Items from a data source
###

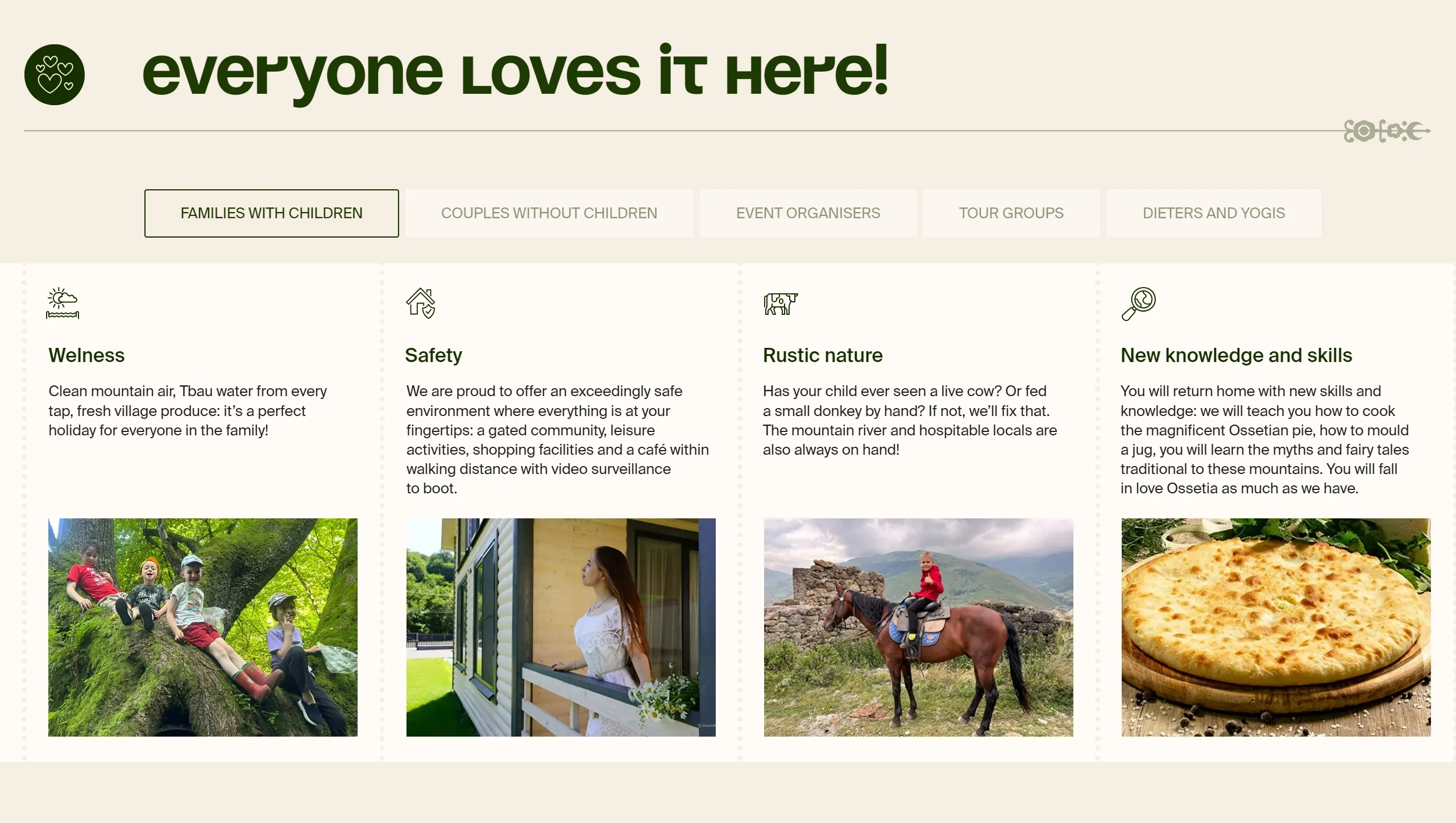Open the Event Organisers tab

coord(808,213)
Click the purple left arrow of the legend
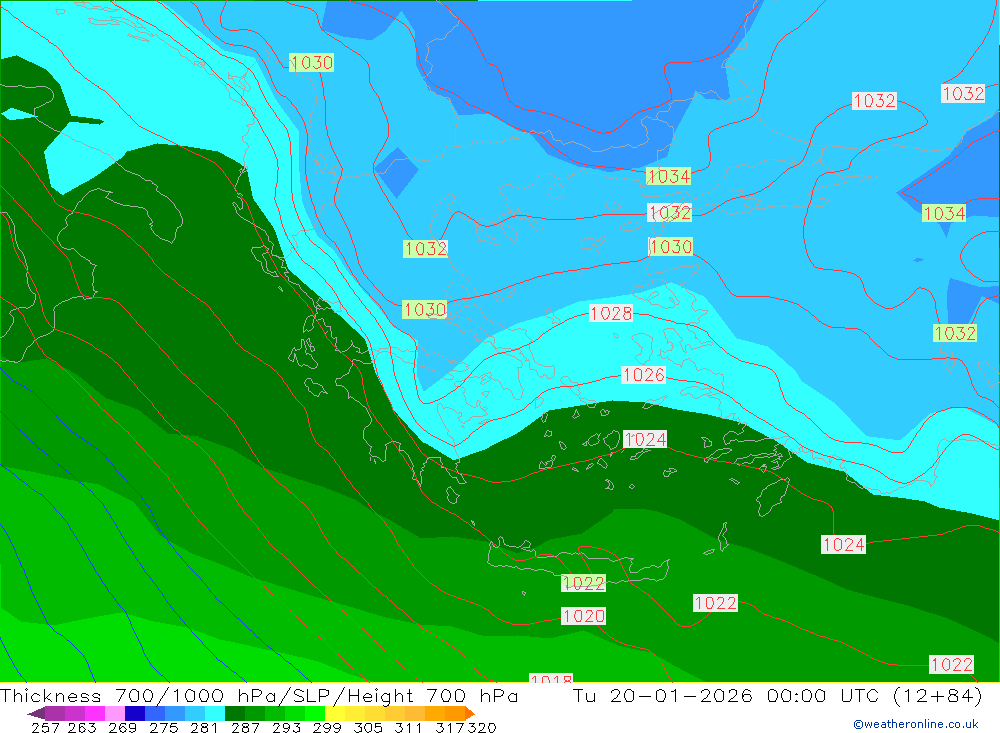The width and height of the screenshot is (1000, 733). pyautogui.click(x=36, y=713)
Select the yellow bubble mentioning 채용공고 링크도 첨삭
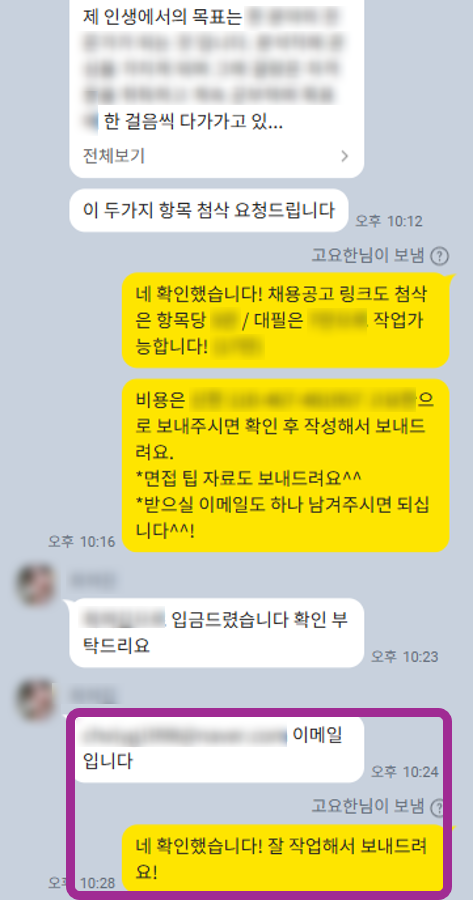This screenshot has height=900, width=473. (285, 320)
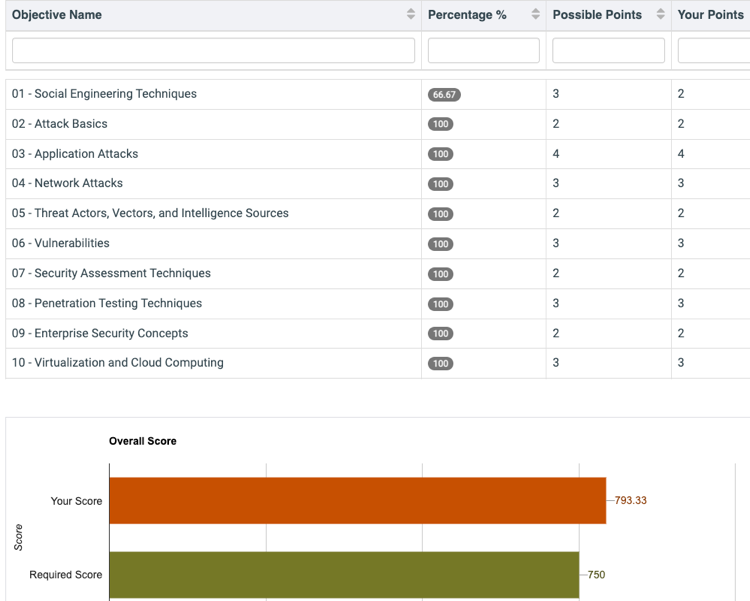Click the olive Required Score bar
Screen dimensions: 750x601
click(x=343, y=575)
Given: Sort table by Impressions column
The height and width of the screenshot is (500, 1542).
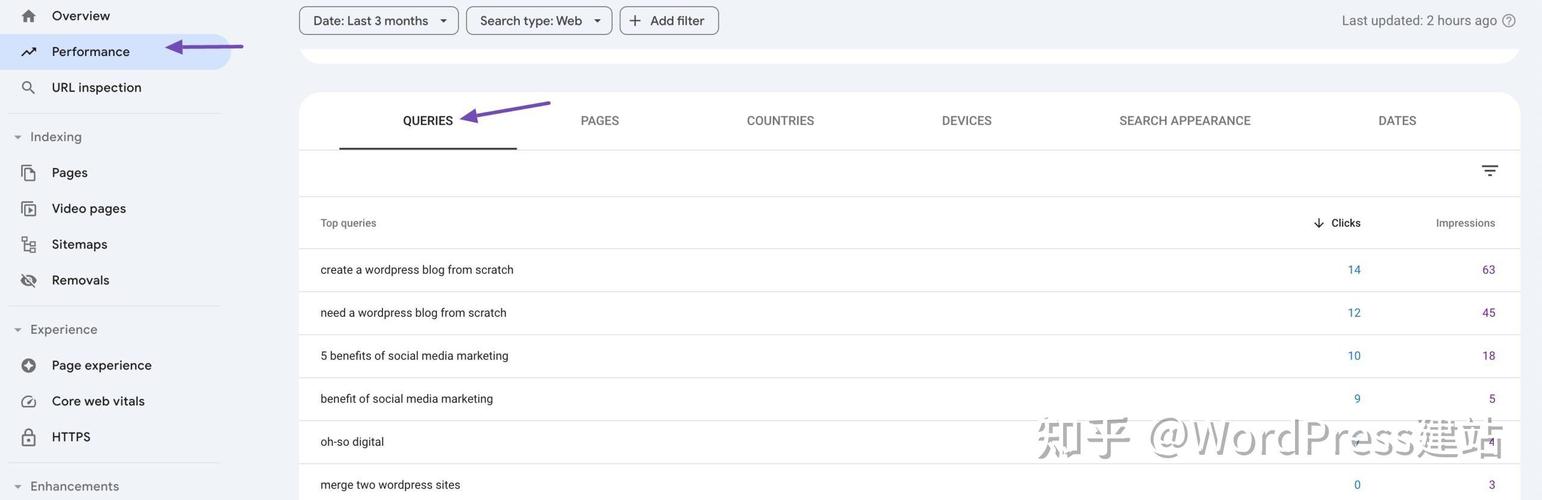Looking at the screenshot, I should (x=1465, y=223).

###

Word for word, write out the lines above running from the one with "Click the purple left arrow of the legend" up to and including the one with "Given: Sort table by Impressions column". Drop any picture.

EXPECTED ANSWER
Click the purple left arrow of the legend
The width and height of the screenshot is (1000, 733). pyautogui.click(x=36, y=713)
Select the yellow bubble mentioning 채용공고 링크도 첨삭
This screenshot has height=900, width=473. (285, 320)
Click the olive Required Score bar
Screen dimensions: 750x601
click(x=343, y=575)
Given: Sort table by Impressions column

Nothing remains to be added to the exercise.